* [BRIEF]: Select every line in the items below that contains the word "transactions", and copy each of those lines in full.

** START INPUT MATERIAL **

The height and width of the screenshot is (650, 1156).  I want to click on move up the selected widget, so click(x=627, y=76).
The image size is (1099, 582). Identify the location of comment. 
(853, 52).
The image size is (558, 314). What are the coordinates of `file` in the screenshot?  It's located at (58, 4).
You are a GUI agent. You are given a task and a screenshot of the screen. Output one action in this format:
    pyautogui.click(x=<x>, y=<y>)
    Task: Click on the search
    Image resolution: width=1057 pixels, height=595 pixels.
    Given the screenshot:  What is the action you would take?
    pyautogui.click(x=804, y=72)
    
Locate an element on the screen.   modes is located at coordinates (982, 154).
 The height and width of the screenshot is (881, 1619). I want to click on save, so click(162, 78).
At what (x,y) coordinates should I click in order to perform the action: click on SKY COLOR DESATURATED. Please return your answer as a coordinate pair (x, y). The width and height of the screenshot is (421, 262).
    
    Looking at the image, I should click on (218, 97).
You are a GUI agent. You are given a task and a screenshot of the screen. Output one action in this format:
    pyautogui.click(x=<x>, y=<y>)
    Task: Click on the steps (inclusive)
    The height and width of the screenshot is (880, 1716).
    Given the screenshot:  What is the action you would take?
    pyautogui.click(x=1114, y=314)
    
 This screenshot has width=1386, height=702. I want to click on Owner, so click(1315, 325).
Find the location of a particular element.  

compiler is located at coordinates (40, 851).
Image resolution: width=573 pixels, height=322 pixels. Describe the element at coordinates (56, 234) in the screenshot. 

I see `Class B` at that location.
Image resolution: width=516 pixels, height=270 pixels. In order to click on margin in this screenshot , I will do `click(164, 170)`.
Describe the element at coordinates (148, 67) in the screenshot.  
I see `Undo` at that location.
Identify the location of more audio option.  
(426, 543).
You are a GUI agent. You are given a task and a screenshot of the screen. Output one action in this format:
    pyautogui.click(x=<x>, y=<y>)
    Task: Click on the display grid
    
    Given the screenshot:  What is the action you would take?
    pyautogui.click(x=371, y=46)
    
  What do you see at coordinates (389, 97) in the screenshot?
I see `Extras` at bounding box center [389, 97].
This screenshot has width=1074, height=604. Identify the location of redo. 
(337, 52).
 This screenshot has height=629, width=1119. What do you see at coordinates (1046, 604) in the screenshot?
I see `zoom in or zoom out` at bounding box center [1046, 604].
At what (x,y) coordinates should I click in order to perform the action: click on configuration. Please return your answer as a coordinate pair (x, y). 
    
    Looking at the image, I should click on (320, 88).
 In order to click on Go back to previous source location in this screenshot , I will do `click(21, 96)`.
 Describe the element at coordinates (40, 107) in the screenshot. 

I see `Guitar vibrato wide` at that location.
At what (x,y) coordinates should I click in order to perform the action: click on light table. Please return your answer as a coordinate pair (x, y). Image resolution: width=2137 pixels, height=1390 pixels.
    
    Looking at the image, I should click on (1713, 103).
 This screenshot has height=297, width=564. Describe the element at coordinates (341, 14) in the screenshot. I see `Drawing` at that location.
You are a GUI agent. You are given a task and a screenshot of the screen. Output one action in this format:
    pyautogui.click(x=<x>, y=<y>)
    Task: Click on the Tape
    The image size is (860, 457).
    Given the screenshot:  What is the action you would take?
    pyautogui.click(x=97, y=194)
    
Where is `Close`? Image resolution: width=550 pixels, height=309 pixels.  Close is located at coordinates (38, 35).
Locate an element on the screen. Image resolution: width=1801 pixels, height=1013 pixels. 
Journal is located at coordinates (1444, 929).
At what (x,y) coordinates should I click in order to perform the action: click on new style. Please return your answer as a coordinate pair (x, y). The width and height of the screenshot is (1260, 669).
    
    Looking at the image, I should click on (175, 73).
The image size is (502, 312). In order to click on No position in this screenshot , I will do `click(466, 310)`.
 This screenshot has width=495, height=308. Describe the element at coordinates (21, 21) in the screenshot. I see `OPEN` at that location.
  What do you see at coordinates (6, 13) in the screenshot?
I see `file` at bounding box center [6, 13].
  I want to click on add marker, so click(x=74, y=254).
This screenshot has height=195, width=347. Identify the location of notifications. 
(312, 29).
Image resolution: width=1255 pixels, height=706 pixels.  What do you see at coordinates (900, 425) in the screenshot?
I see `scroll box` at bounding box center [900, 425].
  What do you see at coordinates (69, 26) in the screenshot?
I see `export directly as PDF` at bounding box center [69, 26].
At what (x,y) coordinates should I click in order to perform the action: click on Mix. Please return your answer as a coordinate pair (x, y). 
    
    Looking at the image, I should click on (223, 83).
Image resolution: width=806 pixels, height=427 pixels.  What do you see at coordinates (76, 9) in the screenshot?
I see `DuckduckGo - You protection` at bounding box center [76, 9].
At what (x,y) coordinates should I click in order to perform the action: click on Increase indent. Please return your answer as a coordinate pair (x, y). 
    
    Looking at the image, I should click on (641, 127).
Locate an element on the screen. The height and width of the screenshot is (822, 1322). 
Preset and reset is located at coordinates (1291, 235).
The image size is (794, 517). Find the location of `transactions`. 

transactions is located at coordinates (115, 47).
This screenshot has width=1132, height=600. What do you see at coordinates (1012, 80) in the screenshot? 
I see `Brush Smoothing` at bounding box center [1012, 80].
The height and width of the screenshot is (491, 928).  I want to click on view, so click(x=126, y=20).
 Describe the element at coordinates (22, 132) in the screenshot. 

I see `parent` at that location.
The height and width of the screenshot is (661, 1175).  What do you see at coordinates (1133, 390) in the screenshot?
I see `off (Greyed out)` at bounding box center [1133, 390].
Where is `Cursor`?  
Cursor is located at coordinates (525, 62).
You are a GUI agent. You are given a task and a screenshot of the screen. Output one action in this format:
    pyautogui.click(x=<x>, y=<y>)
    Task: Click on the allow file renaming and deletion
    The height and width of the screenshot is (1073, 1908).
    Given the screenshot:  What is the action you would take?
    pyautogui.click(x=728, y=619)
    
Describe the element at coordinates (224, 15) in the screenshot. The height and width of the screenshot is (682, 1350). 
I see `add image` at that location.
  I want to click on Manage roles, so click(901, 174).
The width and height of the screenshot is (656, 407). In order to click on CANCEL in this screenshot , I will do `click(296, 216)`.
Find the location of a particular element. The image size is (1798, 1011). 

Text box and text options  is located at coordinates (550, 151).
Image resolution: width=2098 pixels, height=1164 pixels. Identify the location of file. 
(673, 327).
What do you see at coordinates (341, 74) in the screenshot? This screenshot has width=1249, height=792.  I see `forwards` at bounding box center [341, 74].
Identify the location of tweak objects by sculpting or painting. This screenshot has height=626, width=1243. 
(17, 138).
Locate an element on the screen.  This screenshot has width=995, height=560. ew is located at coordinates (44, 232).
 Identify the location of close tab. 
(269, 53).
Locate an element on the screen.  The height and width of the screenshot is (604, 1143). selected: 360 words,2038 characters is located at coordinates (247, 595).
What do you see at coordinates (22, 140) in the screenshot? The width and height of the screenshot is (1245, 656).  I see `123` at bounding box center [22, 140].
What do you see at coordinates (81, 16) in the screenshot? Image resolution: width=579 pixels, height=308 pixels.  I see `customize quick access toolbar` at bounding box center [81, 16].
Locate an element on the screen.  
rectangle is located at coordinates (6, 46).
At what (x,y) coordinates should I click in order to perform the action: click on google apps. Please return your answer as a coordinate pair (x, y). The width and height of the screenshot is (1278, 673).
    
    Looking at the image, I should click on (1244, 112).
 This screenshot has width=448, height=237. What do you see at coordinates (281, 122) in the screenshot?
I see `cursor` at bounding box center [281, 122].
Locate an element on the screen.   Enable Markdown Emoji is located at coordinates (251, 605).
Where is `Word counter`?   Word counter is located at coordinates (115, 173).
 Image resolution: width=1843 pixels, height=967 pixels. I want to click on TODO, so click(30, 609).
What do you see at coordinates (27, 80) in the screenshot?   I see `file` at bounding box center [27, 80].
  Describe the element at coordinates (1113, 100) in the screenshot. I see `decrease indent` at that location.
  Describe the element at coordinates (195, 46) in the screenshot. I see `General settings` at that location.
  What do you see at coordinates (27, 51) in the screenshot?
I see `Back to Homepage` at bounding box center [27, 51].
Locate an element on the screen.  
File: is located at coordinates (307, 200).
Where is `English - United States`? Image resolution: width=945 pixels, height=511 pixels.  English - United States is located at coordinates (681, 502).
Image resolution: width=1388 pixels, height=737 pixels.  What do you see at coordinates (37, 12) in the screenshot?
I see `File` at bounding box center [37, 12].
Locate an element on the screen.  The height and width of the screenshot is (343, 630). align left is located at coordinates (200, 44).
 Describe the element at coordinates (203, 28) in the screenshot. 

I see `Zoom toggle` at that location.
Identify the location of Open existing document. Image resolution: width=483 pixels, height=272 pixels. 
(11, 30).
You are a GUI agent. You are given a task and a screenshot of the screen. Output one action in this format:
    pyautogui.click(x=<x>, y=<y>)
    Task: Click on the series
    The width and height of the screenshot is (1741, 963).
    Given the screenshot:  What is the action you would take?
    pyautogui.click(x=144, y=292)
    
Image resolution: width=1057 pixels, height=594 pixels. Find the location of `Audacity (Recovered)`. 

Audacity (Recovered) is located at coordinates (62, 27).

** END INPUT MATERIAL **

* [IN RESPONSE]:
The image size is (794, 517). Find the location of `transactions`. 
transactions is located at coordinates (115, 47).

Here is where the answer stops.